There will be a big announcement later this week at the San Diego Comics Convention, regarding the future of THB. Something exciting.

See more of Sam's work here and here.

Saturday, July 21, 2007


I just found out from Ruben Procopio that the new film SIMPLICITY: THE LIFE AND ART OF ALEX TOTH will be premiering at the San Diego Comic Con this week! If you have the time--and even a slight interest in the history of cartooning, you really MUST see this film.

SIMPLICITY is a great film, certainly one of the best bio-pics about a cartoonist to date. I've had the good fortune of seeing the entire final cut and was completely bowled over by the production and the narrative thread. It is not only an excellent feature on the life of one of comics' greatest artists-- it is an excellent bio-documentary about the life and times of an incredible, influential artist in its own right, and could easily be shown on PBS, A&E, or the History Channel and not seem at all out of place.

I was able to see the final cut because I am in it-- and so is Ruben. We were interviewed along with a handful of other artists, editors, and friends of Toth, including DC Comics' Art Director, Mark Chiarello, as were Toth's four children. Informative, amusing, emotional, stimulating...this is an excellent film. Please catch it if you can.

Here's the news item as it runs on

Simplicity: The Life and Art of Alex Toth Documentary at Comic-con

Just Announced! At this year's San Diego Comic-Con International on Saturday, July 28 @ 3:30-4:30pm see "Simplicity: The Life and Art of Alex Toth".

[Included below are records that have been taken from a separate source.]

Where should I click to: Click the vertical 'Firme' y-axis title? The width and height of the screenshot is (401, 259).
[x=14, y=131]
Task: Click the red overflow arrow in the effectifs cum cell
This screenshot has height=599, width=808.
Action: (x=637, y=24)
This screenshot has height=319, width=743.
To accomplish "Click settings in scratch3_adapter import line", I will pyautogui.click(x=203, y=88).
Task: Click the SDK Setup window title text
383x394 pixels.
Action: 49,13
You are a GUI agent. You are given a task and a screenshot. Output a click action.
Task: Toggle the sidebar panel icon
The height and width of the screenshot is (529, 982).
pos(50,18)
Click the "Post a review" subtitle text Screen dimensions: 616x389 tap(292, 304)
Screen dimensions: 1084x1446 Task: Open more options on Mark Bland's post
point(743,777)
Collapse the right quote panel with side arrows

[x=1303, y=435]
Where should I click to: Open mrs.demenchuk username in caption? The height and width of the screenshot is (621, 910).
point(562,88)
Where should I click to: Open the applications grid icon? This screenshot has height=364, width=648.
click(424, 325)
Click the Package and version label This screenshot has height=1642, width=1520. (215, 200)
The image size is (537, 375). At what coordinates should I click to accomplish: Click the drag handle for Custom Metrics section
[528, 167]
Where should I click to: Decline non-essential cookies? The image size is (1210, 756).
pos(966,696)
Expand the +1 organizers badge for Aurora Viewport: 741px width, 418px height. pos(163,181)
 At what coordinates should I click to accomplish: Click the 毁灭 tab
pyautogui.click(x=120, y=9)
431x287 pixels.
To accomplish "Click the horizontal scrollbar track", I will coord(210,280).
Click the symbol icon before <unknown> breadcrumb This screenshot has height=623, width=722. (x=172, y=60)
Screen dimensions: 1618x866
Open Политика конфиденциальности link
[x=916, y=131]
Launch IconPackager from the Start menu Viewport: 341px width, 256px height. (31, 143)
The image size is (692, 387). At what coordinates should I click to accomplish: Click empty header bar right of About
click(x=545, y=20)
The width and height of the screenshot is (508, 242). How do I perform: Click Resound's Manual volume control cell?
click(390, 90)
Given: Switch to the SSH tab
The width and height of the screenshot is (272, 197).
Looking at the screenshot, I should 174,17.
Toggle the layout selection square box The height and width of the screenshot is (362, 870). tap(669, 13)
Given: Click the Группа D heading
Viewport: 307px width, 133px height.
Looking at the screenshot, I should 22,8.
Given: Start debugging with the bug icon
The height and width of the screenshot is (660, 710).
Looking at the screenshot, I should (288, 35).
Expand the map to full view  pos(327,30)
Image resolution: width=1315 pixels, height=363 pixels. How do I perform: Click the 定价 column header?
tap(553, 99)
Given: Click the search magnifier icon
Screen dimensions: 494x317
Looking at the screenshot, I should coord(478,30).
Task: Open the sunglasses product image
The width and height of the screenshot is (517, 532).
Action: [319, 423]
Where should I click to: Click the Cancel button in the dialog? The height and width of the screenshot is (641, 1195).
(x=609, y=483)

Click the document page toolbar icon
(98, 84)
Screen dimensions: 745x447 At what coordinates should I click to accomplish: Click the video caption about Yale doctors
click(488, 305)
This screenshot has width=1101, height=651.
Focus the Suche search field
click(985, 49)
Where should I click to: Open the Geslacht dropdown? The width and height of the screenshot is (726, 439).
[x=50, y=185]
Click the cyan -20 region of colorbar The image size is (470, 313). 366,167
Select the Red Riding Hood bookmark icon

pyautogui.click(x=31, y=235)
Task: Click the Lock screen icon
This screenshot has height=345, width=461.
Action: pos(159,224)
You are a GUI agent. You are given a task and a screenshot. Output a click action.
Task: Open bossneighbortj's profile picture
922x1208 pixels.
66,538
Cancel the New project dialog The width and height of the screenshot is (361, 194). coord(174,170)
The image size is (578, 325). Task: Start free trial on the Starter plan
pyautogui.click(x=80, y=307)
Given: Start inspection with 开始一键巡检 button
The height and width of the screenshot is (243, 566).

"Featured for the first time will be the exclusive screening of the documentary Simplicity: The Life and Art of Alex Toth. The documentary will show what made Alex such a unique and beloved artist. Following the screening will be a brief panel discussion featuring the appearance of Mark Chiarello, Ruben Procopio, Toth’s children as well as documentary producers Alex Gray and Jon Mefford. Room 3"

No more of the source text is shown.